**Work instructions**
The records that follow must be repeated verbatim, every one of them.

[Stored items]
┌──
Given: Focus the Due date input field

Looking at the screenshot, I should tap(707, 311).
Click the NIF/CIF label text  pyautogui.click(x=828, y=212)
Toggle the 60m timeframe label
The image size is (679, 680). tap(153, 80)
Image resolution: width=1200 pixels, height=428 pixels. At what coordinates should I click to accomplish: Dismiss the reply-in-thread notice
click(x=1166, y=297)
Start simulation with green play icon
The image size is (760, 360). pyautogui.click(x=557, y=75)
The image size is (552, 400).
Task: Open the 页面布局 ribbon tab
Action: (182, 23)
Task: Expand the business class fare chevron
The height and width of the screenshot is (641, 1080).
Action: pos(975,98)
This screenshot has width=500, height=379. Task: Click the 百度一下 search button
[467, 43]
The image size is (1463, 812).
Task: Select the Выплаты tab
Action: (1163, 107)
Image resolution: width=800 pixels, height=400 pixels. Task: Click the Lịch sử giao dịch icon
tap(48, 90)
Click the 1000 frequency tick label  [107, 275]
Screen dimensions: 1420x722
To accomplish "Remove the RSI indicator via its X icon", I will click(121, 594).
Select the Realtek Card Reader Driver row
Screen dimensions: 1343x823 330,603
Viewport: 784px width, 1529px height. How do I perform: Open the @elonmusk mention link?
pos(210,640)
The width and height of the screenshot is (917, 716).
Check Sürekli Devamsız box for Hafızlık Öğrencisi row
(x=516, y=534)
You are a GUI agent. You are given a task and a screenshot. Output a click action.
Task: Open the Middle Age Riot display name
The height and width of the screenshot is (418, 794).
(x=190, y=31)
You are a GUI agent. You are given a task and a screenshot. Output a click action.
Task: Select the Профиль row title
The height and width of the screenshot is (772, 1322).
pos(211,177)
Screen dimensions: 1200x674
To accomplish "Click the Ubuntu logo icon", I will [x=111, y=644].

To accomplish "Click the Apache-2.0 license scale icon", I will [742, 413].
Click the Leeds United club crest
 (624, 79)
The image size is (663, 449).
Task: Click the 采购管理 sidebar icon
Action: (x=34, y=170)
└──
**Your solution**
Given: Focus the Due date input field

Looking at the screenshot, I should tap(707, 311).
Click the NIF/CIF label text  pyautogui.click(x=828, y=212)
Toggle the 60m timeframe label
The image size is (679, 680). tap(153, 80)
Image resolution: width=1200 pixels, height=428 pixels. At what coordinates should I click to accomplish: Dismiss the reply-in-thread notice
click(x=1166, y=297)
Start simulation with green play icon
The image size is (760, 360). pyautogui.click(x=557, y=75)
The image size is (552, 400).
Task: Open the 页面布局 ribbon tab
Action: (182, 23)
Task: Expand the business class fare chevron
The height and width of the screenshot is (641, 1080).
Action: pos(975,98)
This screenshot has width=500, height=379. Task: Click the 百度一下 search button
[467, 43]
The image size is (1463, 812).
Task: Select the Выплаты tab
Action: (1163, 107)
Image resolution: width=800 pixels, height=400 pixels. Task: Click the Lịch sử giao dịch icon
tap(48, 90)
Click the 1000 frequency tick label  [107, 275]
Screen dimensions: 1420x722
To accomplish "Remove the RSI indicator via its X icon", I will click(121, 594).
Select the Realtek Card Reader Driver row
Screen dimensions: 1343x823 330,603
Viewport: 784px width, 1529px height. How do I perform: Open the @elonmusk mention link?
pos(210,640)
The width and height of the screenshot is (917, 716).
Check Sürekli Devamsız box for Hafızlık Öğrencisi row
(x=516, y=534)
You are a GUI agent. You are given a task and a screenshot. Output a click action.
Task: Open the Middle Age Riot display name
The height and width of the screenshot is (418, 794).
(x=190, y=31)
You are a GUI agent. You are given a task and a screenshot. Output a click action.
Task: Select the Профиль row title
The height and width of the screenshot is (772, 1322).
pos(211,177)
Screen dimensions: 1200x674
To accomplish "Click the Ubuntu logo icon", I will [x=111, y=644].

To accomplish "Click the Apache-2.0 license scale icon", I will [742, 413].
Click the Leeds United club crest
 (624, 79)
The image size is (663, 449).
Task: Click the 采购管理 sidebar icon
Action: (x=34, y=170)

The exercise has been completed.